4 United States v. Kmiecik, No. 201700323
sentence actually imposed, compared to the maximum and to the sentence the trial counsel argued for.” United States v. Edwards, 65 M.J. 622, 626 (N-M. Ct. Crim. App. 2007) (citations omitted). The trial counsel (TC) specifically referenced PE 2 in his sentencing argument: Sir, you have in front of you [PE] 2, his acknowledgement of the Marine Corps’ drug policy. One of the very first documents as a brand new join to the Marine Corps that Corporal Kmiecik would have seen. He knew from the time he entered the Marine Corps that drug use, drug distribution was not tolerated.7 However, the military judge indicated on the record that he would only consider PE 2 “for whatever value it may have.”8 This suggests the military judge–an “experienced and professional military lawyer[]”–attached little probative value to this obviously insignificant matter in aggravation.

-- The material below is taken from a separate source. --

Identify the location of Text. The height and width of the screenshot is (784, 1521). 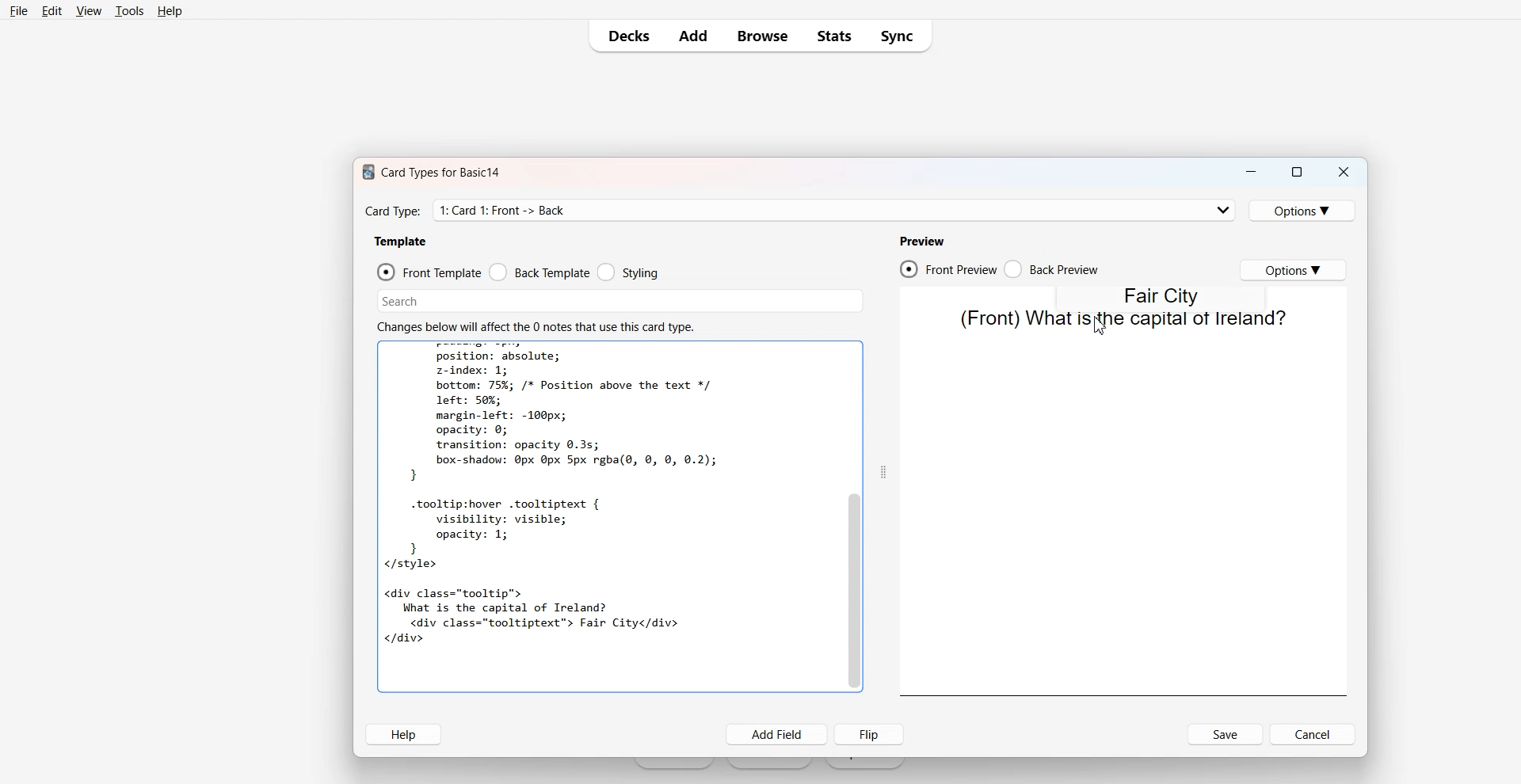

Hardison, 64 M.J. at 284 (citing United States v. McNutt, 62 M.J. 16, 26 (C.A.A.F. 2005) (quoting United States v. Lacy, 50 M.J. 286, 288 (C.A.A.F. 1999)). Further, PE 2 was relatively unimportant compared to other sentencing considerations. The drug offenses for which the appellant was convicted were extensive and involved four different types of illegal drugs, with the intent to distribute one of them—LSD—for profit.9 He was also convicted of possessing drug paraphernalia and two –“Whizzinator”—masking devices used to defeat urinalysis testing.10 His service record was average and included four separate adverse counselings for insubordination, smoking on duty, possession of liquor in the barracks, and possession of synthetic marijuana.11 As a result, the danger of any unfair prejudice resulting from the military judge’s erroneous admission of PE 2 was low. Finally, the adjudged 15-month sentence to confinement and bad-conduct discharge was substantially below the maximum authorized sentence of 26 years and a dishonorable discharge, and the TC’s requested sentence of 30 months’ confinement and a dishonorable discharge Considering the record as a whole, we are confident the sentence imposed by the military judge was not substantially influenced by the information
7 Record at 57. 8 Id. at 46. 9 Id. at 33. 10 Id. at 25. 11 PE 3 at 1-4.
5 United States v. Kmiecik, No. 201700323
contained in PE 2. Accordingly, we conclude the appellant suffered no material prejudice to a substantial right. III. CONCLUSION The findings and sentence are affirmed.
Senior Judge HUTCHISON and Judge FULTON concur.